### Data to examine

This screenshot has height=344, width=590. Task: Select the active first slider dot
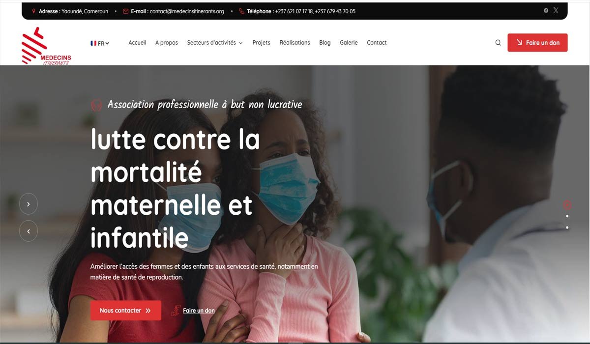point(567,204)
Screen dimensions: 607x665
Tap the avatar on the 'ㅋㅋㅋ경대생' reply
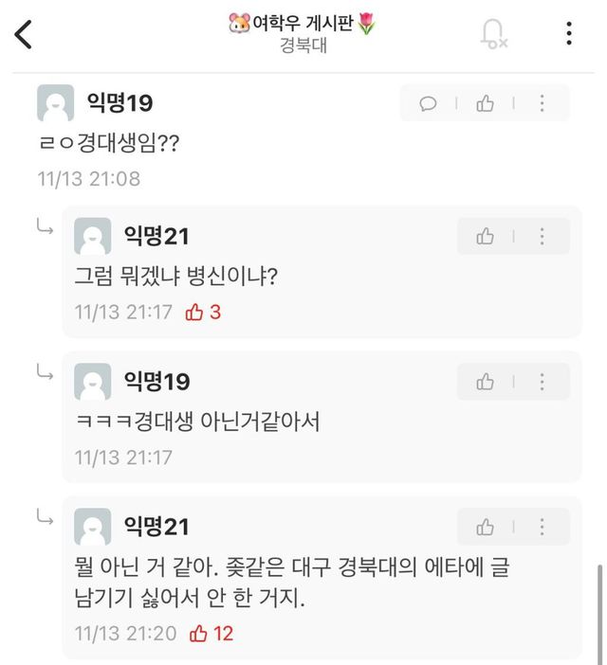pos(93,382)
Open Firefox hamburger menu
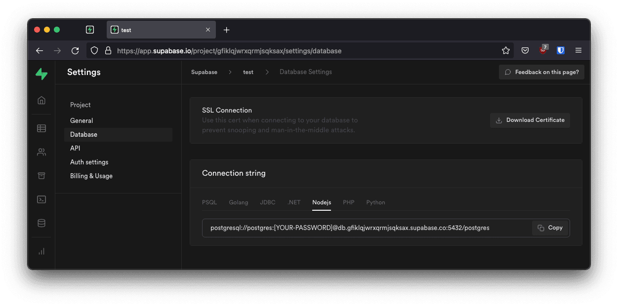The width and height of the screenshot is (618, 306). tap(578, 50)
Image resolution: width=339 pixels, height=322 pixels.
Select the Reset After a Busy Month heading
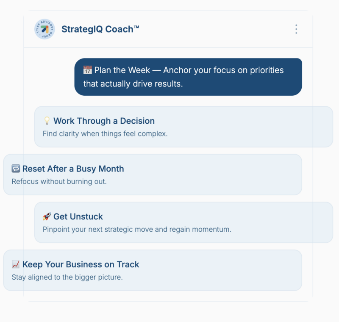pyautogui.click(x=73, y=169)
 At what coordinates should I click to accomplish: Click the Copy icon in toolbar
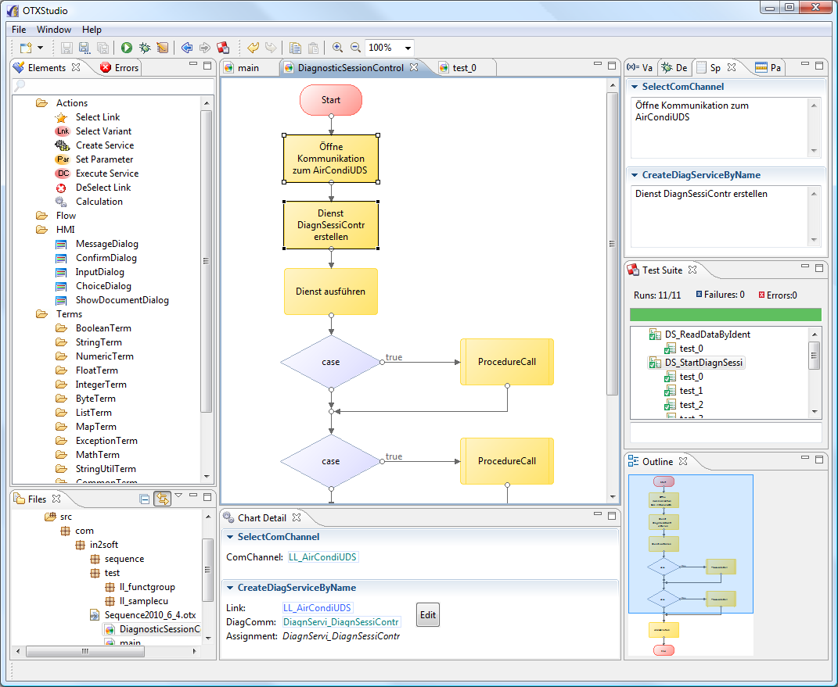click(x=295, y=48)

######

**Task item**
The response must restate exactly the lines from the one containing "Select the Reset After a Busy Month heading" through the end of the records above and must leave out all pictures.

**Solution to the exercise**
Select the Reset After a Busy Month heading
pyautogui.click(x=73, y=169)
 At what coordinates should I click to accomplish: Click the Copy icon in toolbar
click(x=295, y=48)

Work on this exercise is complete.